[Dataset items]
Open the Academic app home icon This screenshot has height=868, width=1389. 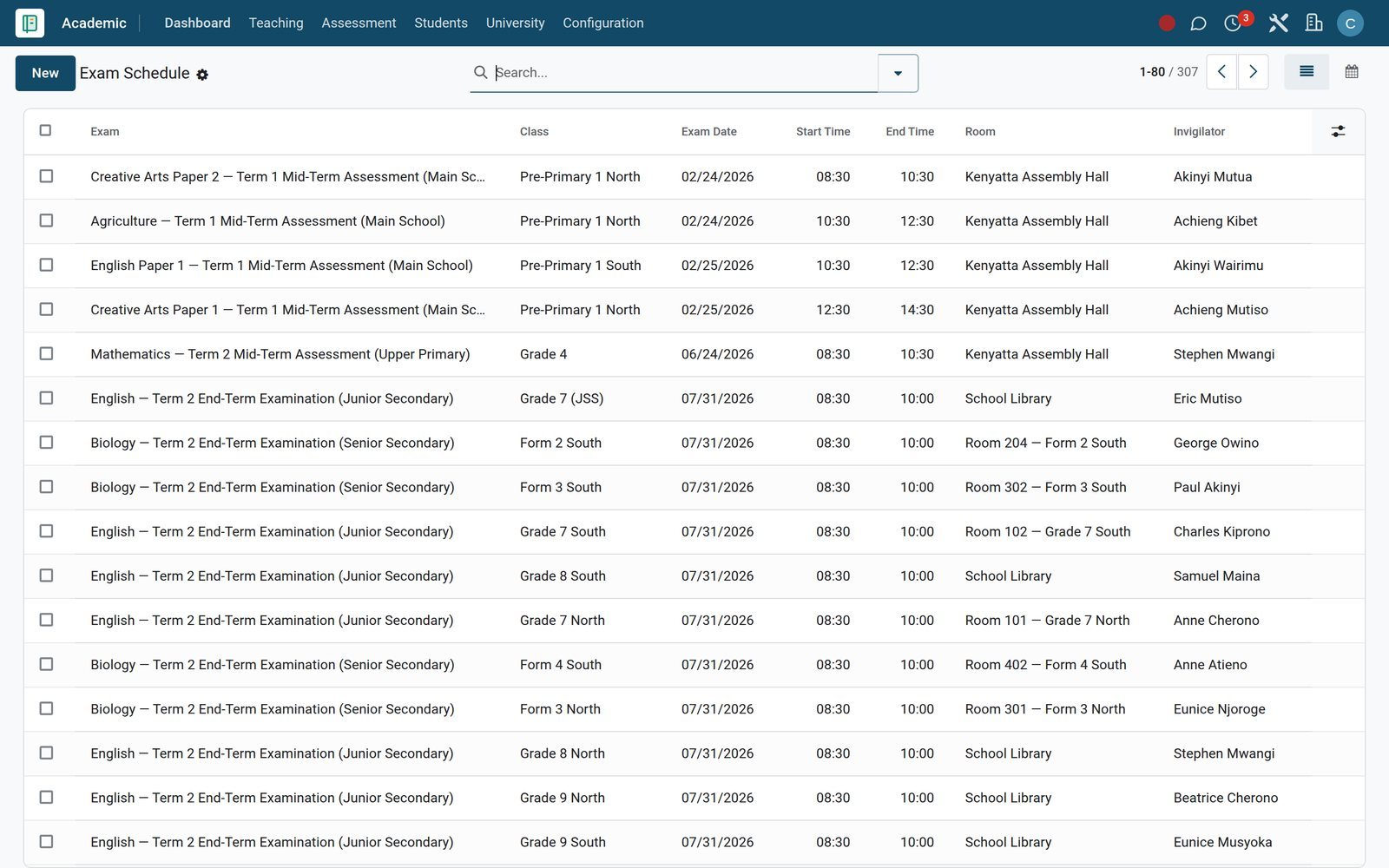pyautogui.click(x=30, y=23)
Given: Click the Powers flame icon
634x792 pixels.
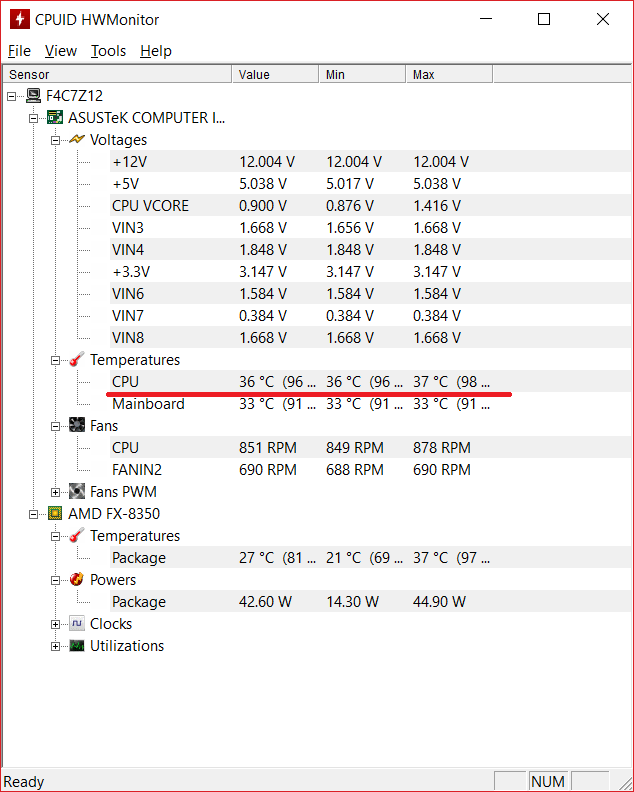Looking at the screenshot, I should (x=77, y=580).
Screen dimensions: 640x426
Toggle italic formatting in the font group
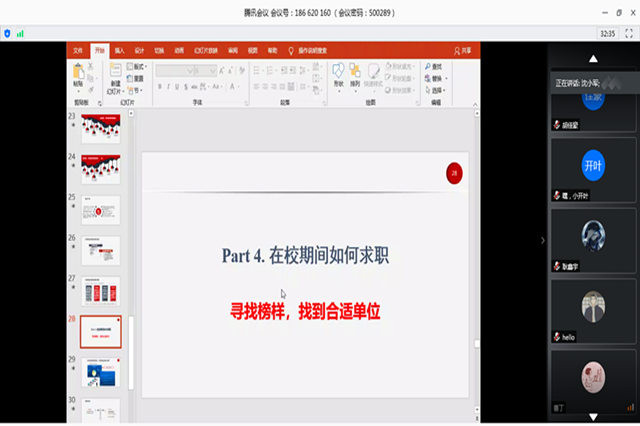(x=168, y=86)
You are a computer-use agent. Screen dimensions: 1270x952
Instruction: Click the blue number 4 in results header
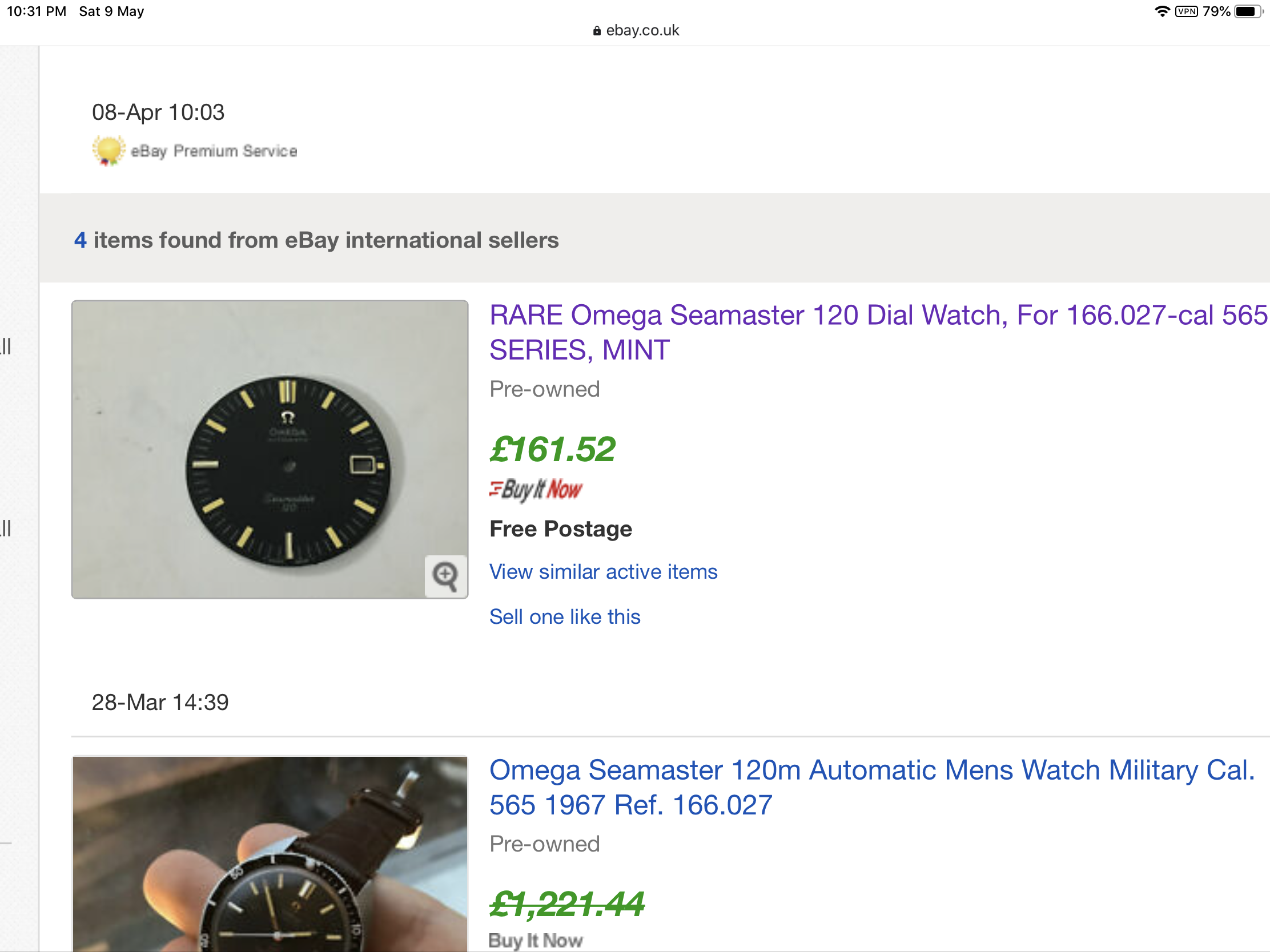(x=80, y=240)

[EXERCISE OBJECTIVE] Start at the line that contains "You are a computer-use" and retype every line through the end of the entries above, both ends included. Exclude all pictures.

[TASK SOLUTION]
You are a computer-use agent. Screen dimensions: 1270x952
Instruction: Click the blue number 4 in results header
(x=80, y=240)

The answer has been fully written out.